The subterranean world is like an inverted mountain, or like the void left by the buckling of the earth to form mountains. How can we not think of the Dantesque image of the Earth which, horrified by the angel Lucifer, violently hurled by God’s will and thrust into the centre of the planet, rises to form the mountains of Purgatory, in order to escape contact with Satan? It is not by chance that the XXII Film Festival della Lessinia’s thematic tribute to the underground world opens with Francesco Bertolini’s 1911 blockbuster, L’inferno, which marked a revolution in the history of Italian cinema. The Festival will screen the copy restored by the Cineteca in Bologna, accompanied by a new soundtrack, composed and conducted live by the jazz musician, Mauro Ottolini.

 This is the first of two world premiere musical events that the Festival will present within its tribute to the world below. The other, a collaboration between the writer Paolo Di Stefano and the singer Etta Scollo, recalls the tragic events of Marcinelle, on the occasion of the 60th anniversary of the explosion in the Bois du Cazier mine, where 262 people lost their lives. To mines and miners that the Festival will devote an ample programme, beginning with the opening film, Behemoth, which juxtaposes extensive reportage on the terrible conditions of life (and death) of Chinese miners, with a metaphor of the three Dantesque cantos: the Inferno of the mines, the Purgatoryof the hospital beds where their consequences are treated,  and the Paradiseof the phantom city of Chinese metropolises, a mirage of life for which many are prepared to work in abysmal conditions, and where many die.   

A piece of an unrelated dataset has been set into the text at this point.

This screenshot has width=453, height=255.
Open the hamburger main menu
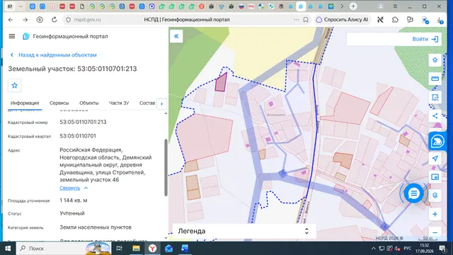coord(12,36)
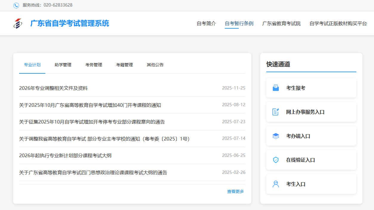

The Festival will also screen works by two masters of Italian documentary film, Vittorio de Seta and Luigi Di Gianni, the stories, respectively, of the Sicilian sulphur mines and of the cult of the stones in the caves of the Abruzzo region. Within this investigation into the relationship between grottoes and men, and the rituals in which caves are the theatre of the dawn of humanity, the Festival will present Pascal Mangontier’s spectacular Le Deriner Passage, with images filmed in the renowned Chauvet Cave, the site of rock paintings dating to 36,000 years ago.

To subterranean exploration, the Festival devotes three thematic strands. The first comprises a trio of works which, in the panorama of speleological films, are particularly attentive to the relationship between the underground world and man’s irrepressible desire to reveal its mysteries. They are L’abisso,by Alessandro Anderloni, narrating the eighty years of exploration of the Spluga della Preta in Lessinia, Sótano, byMarco Preti, which traces the singular figure of Giuseppe De Coriolis, and another exceptional rarity, Siphon 1122, which in the 1970s documented the descent into the Gouffre Berger, more than 1000 metres below the surface, with a solemn soundtrack of organ music. The second thematic thread focuses on the narration of adventure, and naturally includes Henry Levin’s Journey to the Centre of the Earth, the most fascinating among the numerous films that inspired the book by Jules Verne. And, finally, one of the most brazen film achievements in Italy, that of Ciro Ippolito, who in 1980 succeeded in securing the rights to shoot Alien 2  - Sulla terra, an “apocryphal” sequel to the much more famous Alien by Ridley Scott. A true, retro “splatter film.”